Other sample videos:

Better Classification[edit]

Users with large collections of fonts like to filter their collections to select fonts they are potentially interested in using for some particular text.

  • Provide richer classification metadata inside font files
  • Provide standard heuristics that font/text engines can apply to any collection of fonts to infer metadata from shape analysis
    • Elseware's Infinifont (PANOSE2)
    • Catherine Dixon's PhD Thesis

For Monospace fonts, OS/2.isFixedPitch has a very specific meaning (every single glyph in the font has the same width) so there should be a better way to indicate that a font is monospaced but does not have this requirement, maybe using one of the unused OS/2 fsSelection bits. (reference)

Better UIs[edit]

Users don't know about font features or understand how to use them.

  • Provide a reference UI for users to review the typographic features in a font. This could be in a font utility app like OS X's Font Book, which already shows character set, text samples and information on language support, naming and foundry notices. It could equally be in the font panel which gets seen more than a utility app.
  • Provide a reference UI for font developers to author shaping logic graphically, similar to Microsoft's Volt

Bigger fonts[edit]

Users are burdened when fonts that require more than 64k glyphs are split into sets of fonts.
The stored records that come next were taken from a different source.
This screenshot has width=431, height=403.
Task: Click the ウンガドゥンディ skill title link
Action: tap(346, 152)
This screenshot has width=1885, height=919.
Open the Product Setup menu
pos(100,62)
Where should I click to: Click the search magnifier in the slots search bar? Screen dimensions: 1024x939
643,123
Users are also burdened with per-style files, instead of per-family files.

  • Remove the glyph limit.
  • Provide more documentation and tools for system developers, type designers and users to support and use the TTC composite font format from Adobe and Apple, that enables a virtual font to be created out of many component fonts, effectively removing the limit on the number of glyphs, and providing single per-family files.

Unencoded characters (Gaiji)[edit]

Better Signing[edit]

As fonts contain more sophisticated logic (and perhaps as they are streamed) the ability to verify they have not been maliciously modified becomes more important. The OpenType format has a DSIG table for securely signing fonts to prove they have not been tampered with, but currently only a proprietary Microsoft tool (unmaintained since 2002) can sign them. Similar to the EFF "Let's Encrypt" project to make it possible for everyone to run secure websites, it is important that everyone can sign fonts to prove they have not been modified. fontTools issue #306 tracks this. http://www.w3.org/TR/SRI/ is also relevant.
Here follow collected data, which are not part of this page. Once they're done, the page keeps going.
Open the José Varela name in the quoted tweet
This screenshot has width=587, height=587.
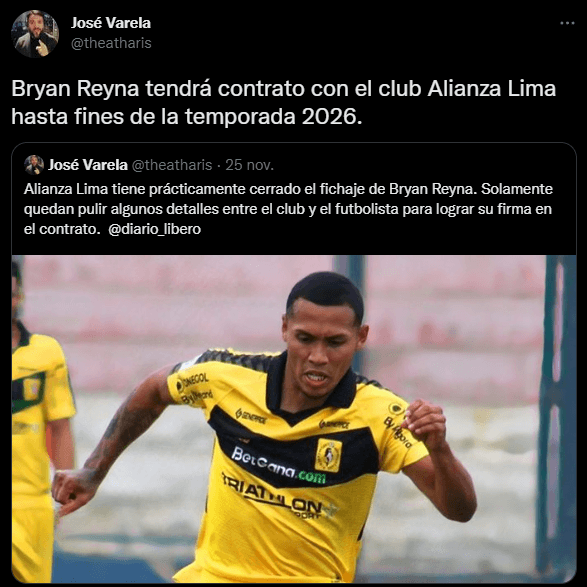pos(88,165)
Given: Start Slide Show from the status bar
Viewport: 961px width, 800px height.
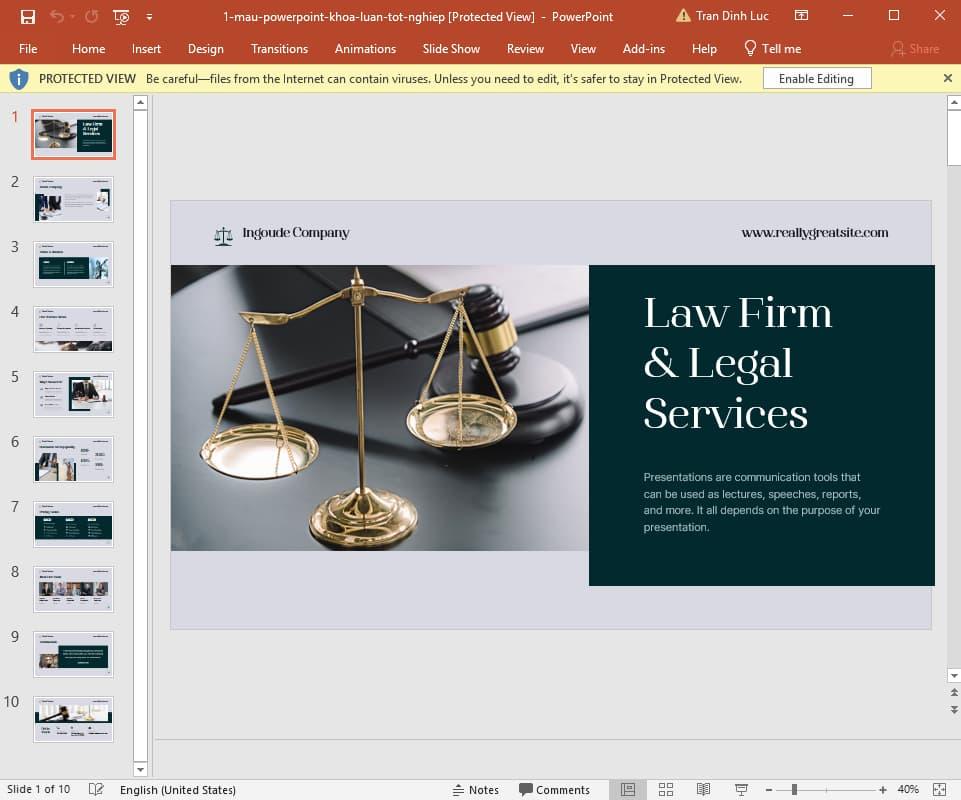Looking at the screenshot, I should 740,789.
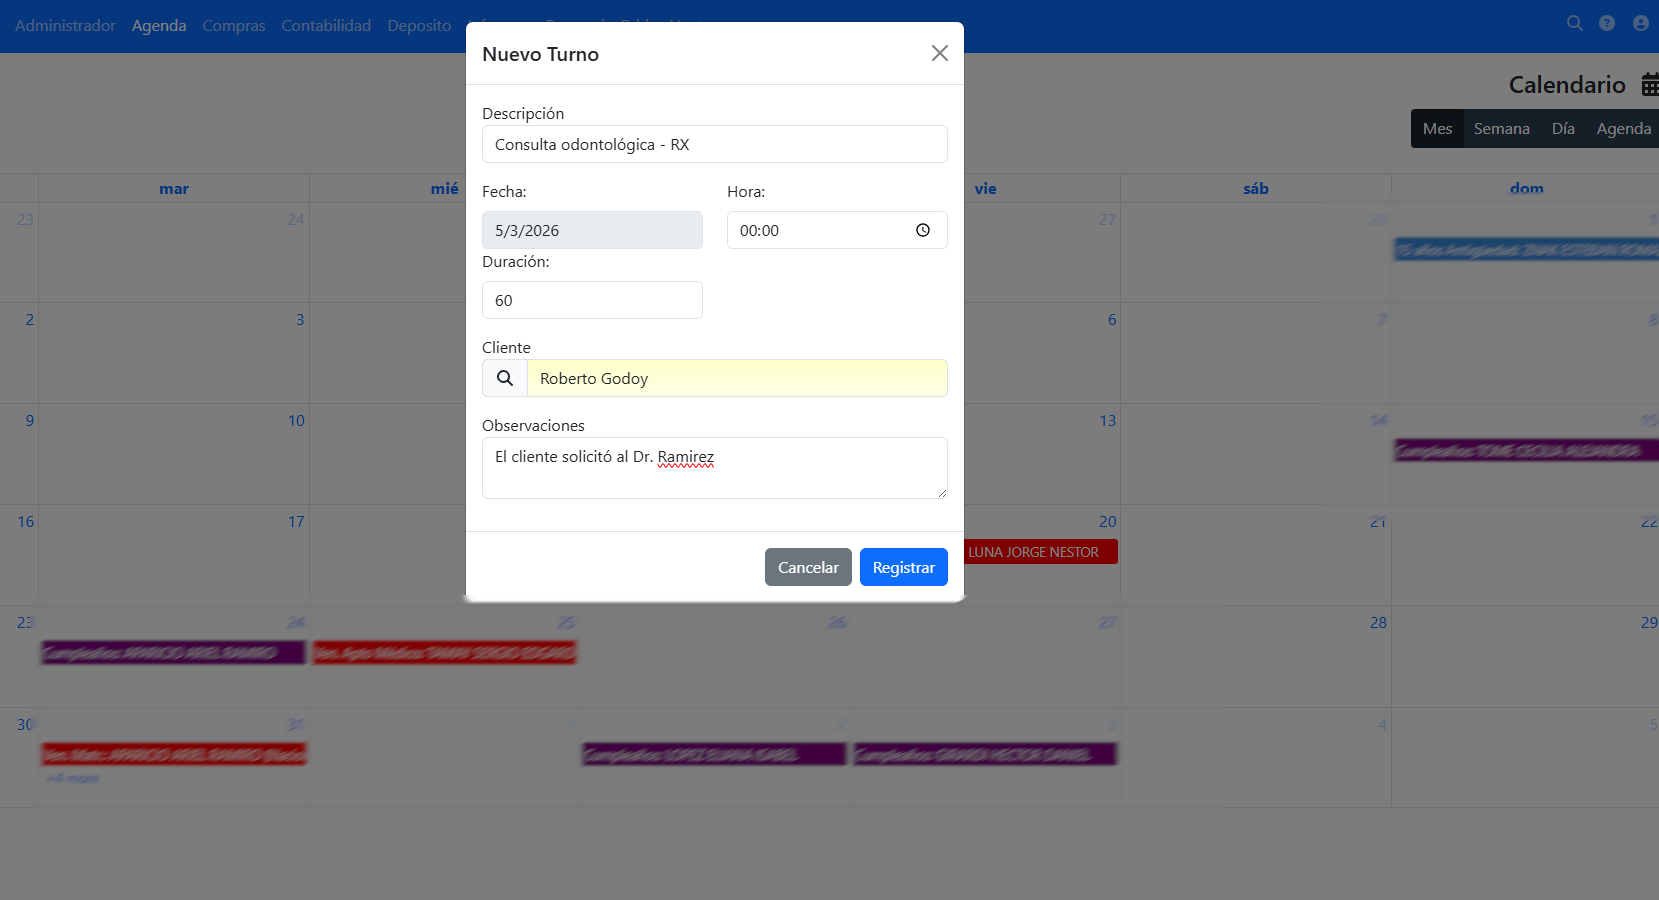Click the search icon in top navbar
The height and width of the screenshot is (900, 1659).
point(1574,23)
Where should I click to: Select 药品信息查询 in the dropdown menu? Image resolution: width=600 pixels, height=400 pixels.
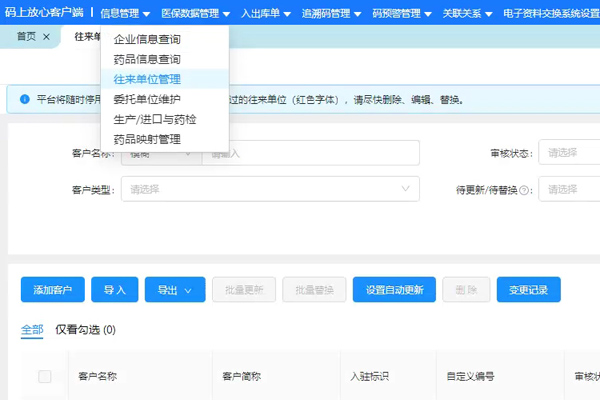[147, 59]
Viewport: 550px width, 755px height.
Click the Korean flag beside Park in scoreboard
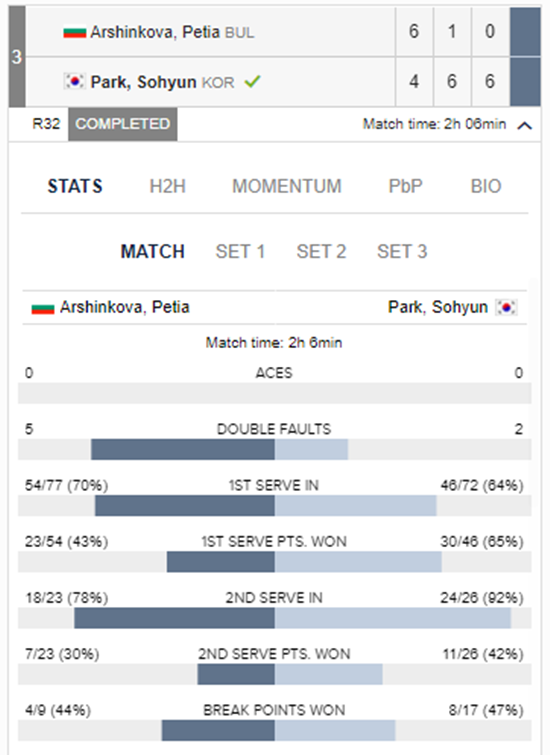coord(75,81)
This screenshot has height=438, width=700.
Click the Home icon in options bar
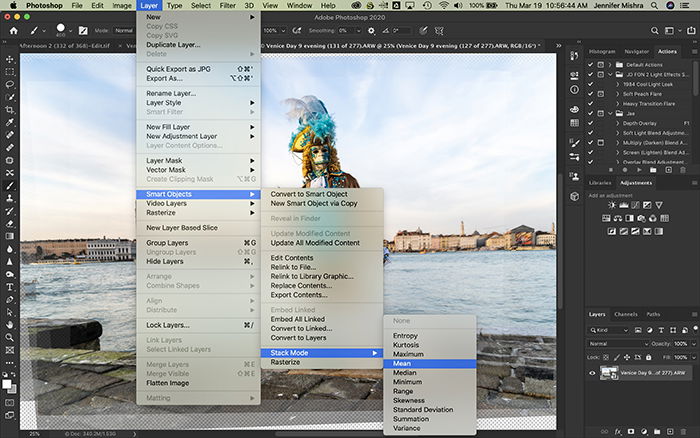click(14, 31)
Better Security Model[edit]

Users are burdened when fonts allow attackers to take over their computers. Fonts have been vectors for viruses and malware for a long time up to the present day, jailbreaking iPhones and enabling very severe system hacks - http://j00ru.vexillium.org/?p=2520 - so a new font format that throws out dangerous legacy technology would be good.

Better updates[edit]

Users are burdened when fonts are updated but they do not receive notifications that the updates are available. It is common that applications auto-update, and users can set applications to update without requiring them to take any action, such that they are always up to date.
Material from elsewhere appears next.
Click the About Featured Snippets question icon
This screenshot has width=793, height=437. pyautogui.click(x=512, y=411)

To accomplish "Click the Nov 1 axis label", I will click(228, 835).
A new font format specification could provide a standard way to update fonts.


Users are burdened when the same font has different line layout in different applications/systems, because there are 3 vertical metrics in OpenType (in the OS/2 and HEAD tables) which are used differently by different systems.

A new font format should follow the Don't Repeat Yourself principle and avoid redundant data.

Better rendering[edit]

Control over gamma and similar values so that designers can tune their typography across devices towards similar colour; currently it is frustrating for designers that the 'same' font has very different apparent weight across devices.

Better Specification[edit]

Users suffer when implementations differ because the specification contains ambiguity.

A new format should have data in tables that are self-describing, so we don't have to write a custom parser for each, says Simon Cozens.